Limiting Dynamics for Spherical Models of Spin Glasses with Magnetic Field

TL;DR

This paper analyzes the large-system limit of spherical spin glass models with magnetic fields, showing convergence of key dynamical quantities to solutions of explicit equations and deriving the fluctuation-dissipation theorem regime.

Contribution

It extends the dynamical analysis of spherical spin glasses to include magnetic fields, providing explicit equations and rigorous FDT regime derivation.

Findings

Convergence of empirical correlation, response, overlap, and magnetization to explicit equations.

Derivation of the FDT regime in a broad temperature-magnetization region.

Generalization of the Cugliandolo-Kurchan system with magnetic field.

Abstract

We study the Langevin dynamics for the family of spherical spin glass models of statistical physics, in the presence of a magnetic field.

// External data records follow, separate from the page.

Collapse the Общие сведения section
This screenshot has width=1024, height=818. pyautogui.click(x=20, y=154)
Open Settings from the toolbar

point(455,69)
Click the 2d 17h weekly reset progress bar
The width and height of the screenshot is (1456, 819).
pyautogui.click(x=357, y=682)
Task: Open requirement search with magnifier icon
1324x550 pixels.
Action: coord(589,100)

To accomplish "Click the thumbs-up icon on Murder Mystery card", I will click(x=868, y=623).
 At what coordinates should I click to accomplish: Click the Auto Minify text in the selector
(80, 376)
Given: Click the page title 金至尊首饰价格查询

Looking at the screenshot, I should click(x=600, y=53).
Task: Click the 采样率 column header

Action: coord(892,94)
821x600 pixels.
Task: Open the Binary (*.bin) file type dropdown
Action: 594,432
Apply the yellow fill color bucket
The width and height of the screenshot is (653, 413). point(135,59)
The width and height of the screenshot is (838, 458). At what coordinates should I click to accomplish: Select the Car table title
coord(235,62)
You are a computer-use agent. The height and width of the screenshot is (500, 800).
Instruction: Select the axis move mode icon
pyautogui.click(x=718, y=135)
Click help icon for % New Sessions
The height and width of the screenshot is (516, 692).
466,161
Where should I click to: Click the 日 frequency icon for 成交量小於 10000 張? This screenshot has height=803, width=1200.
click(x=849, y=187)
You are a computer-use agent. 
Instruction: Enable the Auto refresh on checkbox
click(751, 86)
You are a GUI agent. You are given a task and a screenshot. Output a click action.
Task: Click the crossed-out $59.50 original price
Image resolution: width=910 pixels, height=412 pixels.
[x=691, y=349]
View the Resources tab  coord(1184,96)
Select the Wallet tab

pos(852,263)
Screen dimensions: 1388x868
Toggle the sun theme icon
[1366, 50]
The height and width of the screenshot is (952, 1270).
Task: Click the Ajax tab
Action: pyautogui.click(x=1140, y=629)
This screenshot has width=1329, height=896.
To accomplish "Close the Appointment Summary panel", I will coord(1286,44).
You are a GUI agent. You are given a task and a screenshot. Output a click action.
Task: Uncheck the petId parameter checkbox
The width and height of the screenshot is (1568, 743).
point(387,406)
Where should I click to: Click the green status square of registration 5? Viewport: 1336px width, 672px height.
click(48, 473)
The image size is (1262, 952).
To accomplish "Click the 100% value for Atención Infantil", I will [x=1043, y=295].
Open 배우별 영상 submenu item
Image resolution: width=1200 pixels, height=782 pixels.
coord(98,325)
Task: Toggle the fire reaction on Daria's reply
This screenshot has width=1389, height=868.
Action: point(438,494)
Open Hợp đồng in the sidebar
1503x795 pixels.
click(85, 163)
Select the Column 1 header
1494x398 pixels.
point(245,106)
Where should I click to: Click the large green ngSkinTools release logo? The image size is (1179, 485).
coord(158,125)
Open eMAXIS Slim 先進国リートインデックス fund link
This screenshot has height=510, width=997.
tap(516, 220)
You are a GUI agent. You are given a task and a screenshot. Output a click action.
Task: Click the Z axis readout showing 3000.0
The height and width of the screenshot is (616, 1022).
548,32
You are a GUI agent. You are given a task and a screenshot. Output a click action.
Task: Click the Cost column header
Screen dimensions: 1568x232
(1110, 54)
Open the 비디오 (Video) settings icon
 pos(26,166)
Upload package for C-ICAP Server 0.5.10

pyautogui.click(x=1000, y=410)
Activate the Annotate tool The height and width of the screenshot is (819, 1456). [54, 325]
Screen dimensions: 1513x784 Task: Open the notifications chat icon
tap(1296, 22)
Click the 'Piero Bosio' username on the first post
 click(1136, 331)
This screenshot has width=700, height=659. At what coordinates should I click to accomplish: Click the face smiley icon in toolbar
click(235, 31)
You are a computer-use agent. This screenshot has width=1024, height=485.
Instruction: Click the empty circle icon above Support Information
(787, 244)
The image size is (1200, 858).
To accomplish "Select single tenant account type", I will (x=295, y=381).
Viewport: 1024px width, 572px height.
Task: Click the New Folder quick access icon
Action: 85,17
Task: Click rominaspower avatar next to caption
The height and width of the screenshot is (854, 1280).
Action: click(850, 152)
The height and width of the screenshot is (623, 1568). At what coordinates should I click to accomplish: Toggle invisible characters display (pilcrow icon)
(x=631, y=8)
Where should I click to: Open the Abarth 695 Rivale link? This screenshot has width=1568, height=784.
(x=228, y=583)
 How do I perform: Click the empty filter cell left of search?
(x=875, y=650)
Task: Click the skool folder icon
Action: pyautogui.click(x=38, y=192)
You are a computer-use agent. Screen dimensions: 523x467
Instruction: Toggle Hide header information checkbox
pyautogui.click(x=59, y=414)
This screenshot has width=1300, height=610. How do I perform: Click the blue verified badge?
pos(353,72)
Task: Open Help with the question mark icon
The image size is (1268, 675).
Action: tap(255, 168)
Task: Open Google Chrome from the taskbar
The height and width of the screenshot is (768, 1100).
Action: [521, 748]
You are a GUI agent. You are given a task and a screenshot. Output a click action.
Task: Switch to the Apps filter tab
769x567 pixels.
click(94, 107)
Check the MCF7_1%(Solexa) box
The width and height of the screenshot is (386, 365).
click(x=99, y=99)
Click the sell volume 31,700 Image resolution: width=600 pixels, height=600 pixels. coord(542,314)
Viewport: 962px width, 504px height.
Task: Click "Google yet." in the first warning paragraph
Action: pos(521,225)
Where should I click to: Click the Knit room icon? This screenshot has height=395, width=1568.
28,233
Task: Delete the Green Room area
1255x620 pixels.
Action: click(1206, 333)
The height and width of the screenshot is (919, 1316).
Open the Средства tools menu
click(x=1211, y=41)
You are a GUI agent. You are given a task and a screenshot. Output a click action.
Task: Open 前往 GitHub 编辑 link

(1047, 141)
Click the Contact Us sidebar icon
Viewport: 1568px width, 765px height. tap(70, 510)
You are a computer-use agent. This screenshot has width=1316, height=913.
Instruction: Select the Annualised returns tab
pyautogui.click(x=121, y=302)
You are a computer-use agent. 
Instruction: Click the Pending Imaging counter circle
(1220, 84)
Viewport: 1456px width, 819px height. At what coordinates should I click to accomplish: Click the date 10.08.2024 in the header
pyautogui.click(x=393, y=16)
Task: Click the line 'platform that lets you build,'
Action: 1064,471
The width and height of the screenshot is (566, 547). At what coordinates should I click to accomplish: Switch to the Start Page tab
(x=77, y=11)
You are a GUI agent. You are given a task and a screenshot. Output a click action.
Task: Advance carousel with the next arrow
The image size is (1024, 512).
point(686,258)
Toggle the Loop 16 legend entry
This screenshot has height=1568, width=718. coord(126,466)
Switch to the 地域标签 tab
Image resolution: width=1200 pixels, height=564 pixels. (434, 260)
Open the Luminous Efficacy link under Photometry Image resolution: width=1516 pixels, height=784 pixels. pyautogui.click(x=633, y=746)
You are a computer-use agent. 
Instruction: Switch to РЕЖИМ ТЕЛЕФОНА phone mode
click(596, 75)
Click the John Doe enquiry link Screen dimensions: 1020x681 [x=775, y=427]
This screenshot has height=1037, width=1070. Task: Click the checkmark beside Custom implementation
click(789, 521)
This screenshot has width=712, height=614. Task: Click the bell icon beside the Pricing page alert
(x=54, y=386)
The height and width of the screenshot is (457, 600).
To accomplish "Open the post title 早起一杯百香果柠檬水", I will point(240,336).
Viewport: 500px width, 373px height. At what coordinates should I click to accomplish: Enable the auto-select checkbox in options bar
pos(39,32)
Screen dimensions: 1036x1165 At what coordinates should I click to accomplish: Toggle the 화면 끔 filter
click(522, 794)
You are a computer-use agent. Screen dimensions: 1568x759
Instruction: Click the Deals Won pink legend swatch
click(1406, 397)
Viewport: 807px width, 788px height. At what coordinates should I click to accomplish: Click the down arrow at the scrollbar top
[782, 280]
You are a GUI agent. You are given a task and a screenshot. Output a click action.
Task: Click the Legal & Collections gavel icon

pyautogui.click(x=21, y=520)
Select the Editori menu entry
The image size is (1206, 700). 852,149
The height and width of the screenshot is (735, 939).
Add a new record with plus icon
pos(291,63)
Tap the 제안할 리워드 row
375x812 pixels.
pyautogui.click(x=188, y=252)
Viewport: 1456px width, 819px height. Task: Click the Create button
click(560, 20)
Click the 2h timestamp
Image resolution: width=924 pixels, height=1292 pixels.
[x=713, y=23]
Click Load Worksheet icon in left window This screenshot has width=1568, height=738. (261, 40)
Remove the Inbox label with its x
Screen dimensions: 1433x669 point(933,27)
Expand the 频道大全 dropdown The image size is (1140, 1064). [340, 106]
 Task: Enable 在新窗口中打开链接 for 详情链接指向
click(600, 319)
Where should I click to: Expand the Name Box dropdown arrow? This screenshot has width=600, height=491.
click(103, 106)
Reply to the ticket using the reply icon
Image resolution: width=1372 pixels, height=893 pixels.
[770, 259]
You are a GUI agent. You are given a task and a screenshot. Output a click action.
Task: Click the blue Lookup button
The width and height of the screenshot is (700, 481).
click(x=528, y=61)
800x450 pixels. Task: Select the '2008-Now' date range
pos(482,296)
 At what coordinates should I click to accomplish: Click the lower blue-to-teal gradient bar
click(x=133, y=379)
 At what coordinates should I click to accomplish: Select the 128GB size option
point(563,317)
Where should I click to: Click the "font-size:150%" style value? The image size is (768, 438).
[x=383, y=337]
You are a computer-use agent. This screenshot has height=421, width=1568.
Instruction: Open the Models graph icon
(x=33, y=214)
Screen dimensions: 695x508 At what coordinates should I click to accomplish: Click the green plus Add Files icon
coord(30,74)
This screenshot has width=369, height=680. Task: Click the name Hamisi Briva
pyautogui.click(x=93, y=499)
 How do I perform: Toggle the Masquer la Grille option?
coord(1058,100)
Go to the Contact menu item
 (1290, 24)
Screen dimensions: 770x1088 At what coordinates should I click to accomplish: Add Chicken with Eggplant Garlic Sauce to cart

We prove that in the limit of system size N approaching infinity, the empirical state correlation, the response function, the overlap and the magnetization for these N-dimensional coupled diffusions converge to the non-random unique strong solution of four explicit non-linear integro-differential equations, that generalize the system proposed by Cugliandolo and Kurchan in the presence of a magnetic field. We then analyze the system and provide a rigorous derivation of the FDT regime in a large area of the temperature-magnetization plane.